Les modèles classiques de calcul des coûts reposent sur l’utilisation de bases de données populationnelles qui présentent un décalage inhérent en matière de disponibilité des données et ne reflètent pas l’évolution rapide des coûts. Nos calculs sont uniques, car ils tiennent compte de tous les coûts engagés à chaque étape du parcours de la personne atteinte : diagnostic, pathologie, radiologie, opération chirurgicale, radio-oncologie, hospitalisation, pharmacie, soins infirmiers et coûts des soins palliatifs.
Q : Selon vos estimations, à combien pourraient s’élever les économies?

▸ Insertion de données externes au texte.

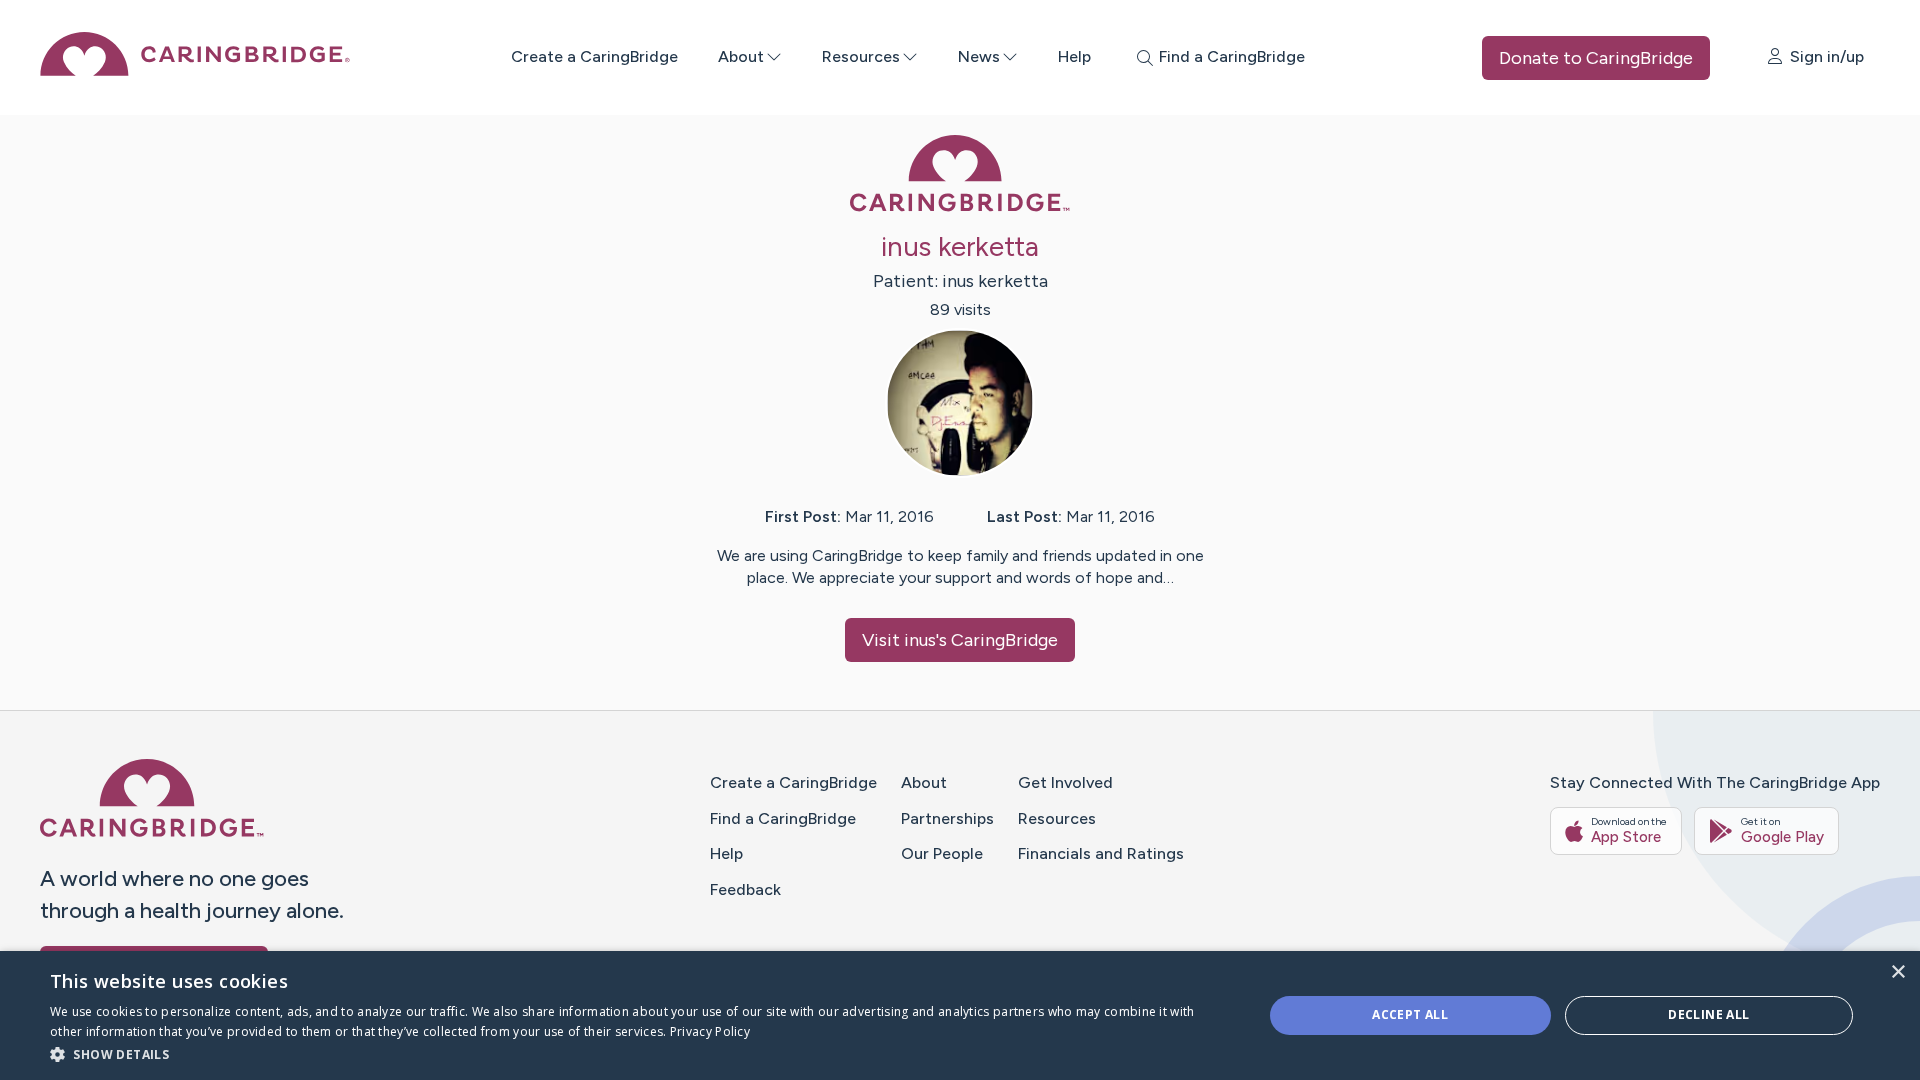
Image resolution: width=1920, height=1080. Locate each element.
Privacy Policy (710, 1031)
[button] (638, 1053)
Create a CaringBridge (594, 56)
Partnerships (947, 818)
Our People (942, 853)
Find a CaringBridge (783, 818)
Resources (861, 56)
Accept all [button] (1410, 1014)
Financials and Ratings (1101, 853)
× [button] (1897, 972)
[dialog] (960, 1015)
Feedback (745, 889)
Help (1074, 56)
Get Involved (1065, 782)
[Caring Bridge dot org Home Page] (195, 70)
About (741, 56)
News (979, 56)
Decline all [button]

AW : Selon nos conclusions, le dépistage annuel du cancer du sein chez une cohorte de femmes âgées de 40 à 74 ans permet au système de santé du Canada de réaliser des économies à hauteur de 459,6 millions de dollars pendant leur durée de vie, d’éviter 3 499 décès attribuables au cancer du sein et de gagner 52 367 années de vie. On parle ici d’économies de 1 880 $ par femme ayant subi un examen de dépistage. Les coûts associés aux mammographies de dépistage et aux diagnostics sont largement compensés par le fait de traiter les cancers aux stades plus précoces, qui requièrent des traitements moins coûteux.

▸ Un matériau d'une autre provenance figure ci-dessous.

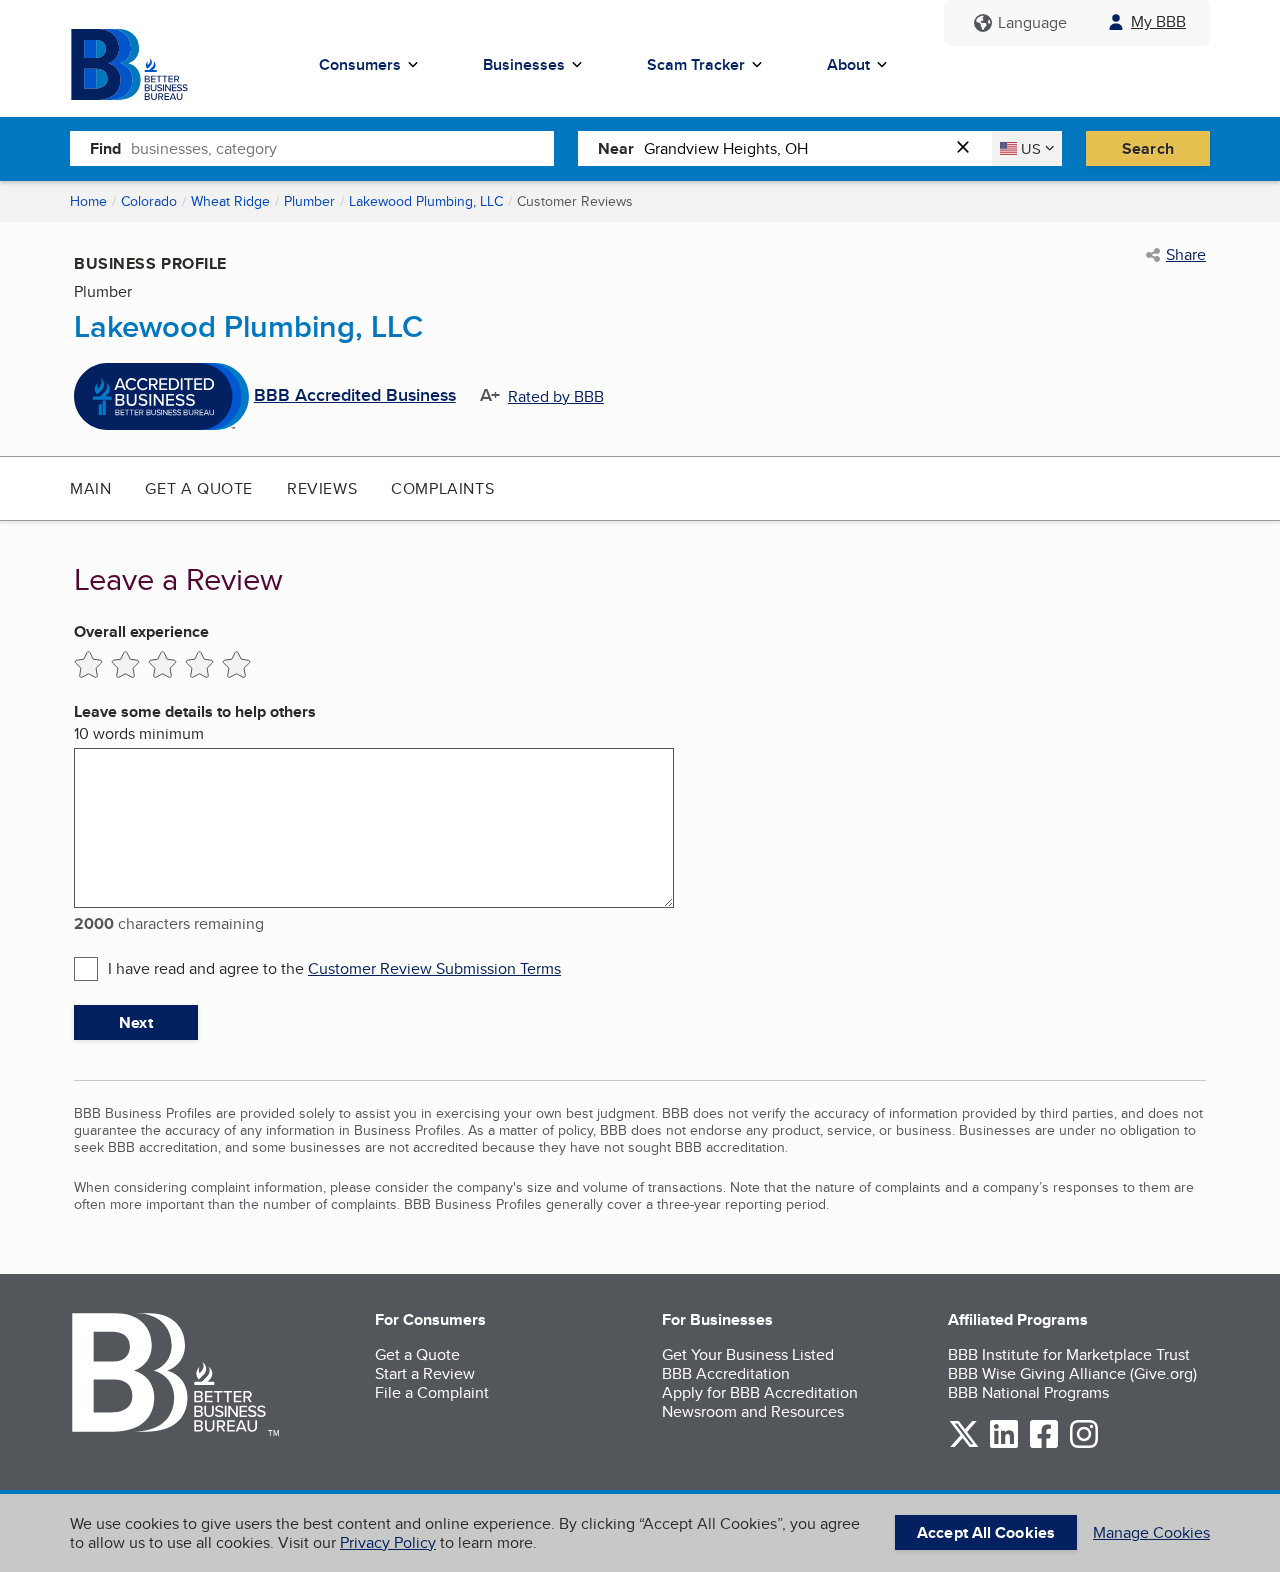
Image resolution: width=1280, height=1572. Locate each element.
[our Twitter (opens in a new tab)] (964, 1444)
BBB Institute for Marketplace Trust (1069, 1354)
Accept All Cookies (986, 1532)
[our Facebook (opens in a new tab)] (1044, 1444)
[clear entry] (969, 148)
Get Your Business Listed (748, 1354)
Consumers (360, 64)
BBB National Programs (1028, 1392)
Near (616, 148)
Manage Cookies (1151, 1532)
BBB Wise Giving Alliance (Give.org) (1072, 1373)
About (848, 64)
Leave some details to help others (195, 711)
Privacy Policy (388, 1542)
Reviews (322, 488)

Q : Quelles sont les répercussions potentielles de l’adoption d’une politique de dépistage précoce du cancer du sein et d’autres maladies?
AW : Compte tenu de l’évolution rapide des traitements contre le cancer et des coûts qui ne feront qu’augmenter, le diagnostic précoce des cancers constitue une mesure de réduction des coûts. Il faut voir cette étude comme un appel à la réalisation d’analyses similaires (c.-à-d. sur le rapport coût-efficacité du dépistage précoce) pour les cancers du côlon, du poumon et du col de l’utérus. La démonstration du fait que le dépistage du cancer permet de réaliser des économies pourrait servir à lutter contre les inégalités en matière de santé découlant de la pluralité des pratiques de dépistage au Canada. L’adoption d’un modèle inclusif de dépistage du cancer constitue un moyen d’économiser de l’argent et d’optimiser l’équité en matière de santé, mais aussi de réduire la morbidité et la mortalité attribuables à cette maladie.